Подобед проглотил эту пилюлю. Он предпочитал отвечать на критику действиями, а что он мог предпринять сегодня? Даже взыскания на Гребенщикова не наложишь — для этого необходимо его присутствие.
Тем временем Корытко не дремал. И в Киеве и в Москве он доложил о положении с изобретательством в мартеновском цехе приморского завода, и теперь из обеих столиц то и дело звонили директору, в завком профсоюза, в партийный комитет, требуя наведения порядка.
Подобед с нетерпением ждал очередного заседания партийного комитета. Он сгорал от желания поговорить с Гребенщиковым на высоких нотах, предупредить, что полоса безнаказанности для него кончилась, вдолбить в его упрямую башку, что разносный и уничижительный стили руководства устарели, вышли из моды, но, когда этот день настал, был не рад, что выпустил духа из бутылки.
Поначалу все шло как по-писаному. Первым выступил Сенин. Он не только доложил о факте неприятия ценных предложений, но и обобщил этот факт, сделал неоспоримые выводы, поставил вопрос ребром: быть или не быть техническому совету, воспитывать людей в цехе в коммунистическом духе или отдать воспитание на откуп начальнику, который формирует молчальников и приспособленцев? Он умел говорить самые острые слова самым спокойным тоном и потому в роли обвинителя больше походил на беспристрастного судью. Выдали Гребенщикову полной мерой и члены парткома. Их возмутило его отношение к техническому совету. На общем благополучном фоне оно выглядело нелепо. Не остался в тени и Серафим Гаврилович. Выступать он не выступал, только все время подпускал колючие реплики и в конце концов бросил словцо, простое, казалось бы, но емкое, и прозвучало оно, как ругательство, — «гребенщиковщина».

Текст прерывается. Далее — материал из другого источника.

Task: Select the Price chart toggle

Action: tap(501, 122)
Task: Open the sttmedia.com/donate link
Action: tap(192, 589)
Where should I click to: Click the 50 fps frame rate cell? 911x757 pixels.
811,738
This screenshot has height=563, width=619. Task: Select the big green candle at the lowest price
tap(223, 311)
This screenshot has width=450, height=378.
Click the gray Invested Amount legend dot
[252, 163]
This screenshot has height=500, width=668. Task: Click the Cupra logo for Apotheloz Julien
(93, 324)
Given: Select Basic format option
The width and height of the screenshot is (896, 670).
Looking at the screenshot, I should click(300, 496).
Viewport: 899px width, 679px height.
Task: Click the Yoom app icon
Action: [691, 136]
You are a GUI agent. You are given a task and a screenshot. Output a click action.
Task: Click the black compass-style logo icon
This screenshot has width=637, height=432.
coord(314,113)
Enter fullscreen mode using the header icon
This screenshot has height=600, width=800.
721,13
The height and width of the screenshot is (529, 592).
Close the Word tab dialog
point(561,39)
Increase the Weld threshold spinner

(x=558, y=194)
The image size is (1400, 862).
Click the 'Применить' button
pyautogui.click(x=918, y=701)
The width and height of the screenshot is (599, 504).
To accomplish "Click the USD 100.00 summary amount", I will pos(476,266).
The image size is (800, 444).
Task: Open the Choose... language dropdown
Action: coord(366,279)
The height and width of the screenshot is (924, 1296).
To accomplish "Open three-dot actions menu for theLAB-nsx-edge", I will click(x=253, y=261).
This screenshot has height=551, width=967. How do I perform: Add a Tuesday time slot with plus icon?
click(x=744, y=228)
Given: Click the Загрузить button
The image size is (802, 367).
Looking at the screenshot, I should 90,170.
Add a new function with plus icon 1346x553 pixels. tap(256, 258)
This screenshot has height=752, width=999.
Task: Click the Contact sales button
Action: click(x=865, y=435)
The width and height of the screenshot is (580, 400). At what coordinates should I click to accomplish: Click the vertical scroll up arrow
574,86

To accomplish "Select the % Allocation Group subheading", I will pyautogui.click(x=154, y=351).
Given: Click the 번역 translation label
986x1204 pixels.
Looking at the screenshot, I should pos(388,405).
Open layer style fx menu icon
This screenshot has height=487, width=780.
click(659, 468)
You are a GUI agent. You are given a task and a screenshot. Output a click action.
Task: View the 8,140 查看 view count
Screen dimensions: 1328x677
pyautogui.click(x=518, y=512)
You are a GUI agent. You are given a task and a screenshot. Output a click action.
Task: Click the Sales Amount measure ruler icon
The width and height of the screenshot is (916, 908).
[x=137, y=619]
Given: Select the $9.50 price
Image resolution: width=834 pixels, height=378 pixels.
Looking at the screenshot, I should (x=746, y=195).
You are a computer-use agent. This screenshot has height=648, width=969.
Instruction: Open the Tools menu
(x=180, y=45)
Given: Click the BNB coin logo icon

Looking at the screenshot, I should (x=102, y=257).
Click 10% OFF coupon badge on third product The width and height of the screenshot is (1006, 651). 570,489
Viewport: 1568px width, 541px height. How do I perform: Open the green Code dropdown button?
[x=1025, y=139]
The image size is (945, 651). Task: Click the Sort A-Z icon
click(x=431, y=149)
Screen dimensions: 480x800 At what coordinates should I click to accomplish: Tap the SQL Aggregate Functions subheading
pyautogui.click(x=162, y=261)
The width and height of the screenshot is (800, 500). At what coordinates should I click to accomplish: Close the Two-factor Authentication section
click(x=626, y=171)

Гребенщиков все это время сохранял благодушный, даже торжествующий вид, будто слышал сплошные похвалы в свой адрес. Когда ему предоставили возможность высказаться, он живо покинул свое место, подошел к столу и, не сбиваясь на обычную скороговорку, сразу принялся поучать, причем располагающе-домашним тоном, никак не соответствовавшим смыслу его слов.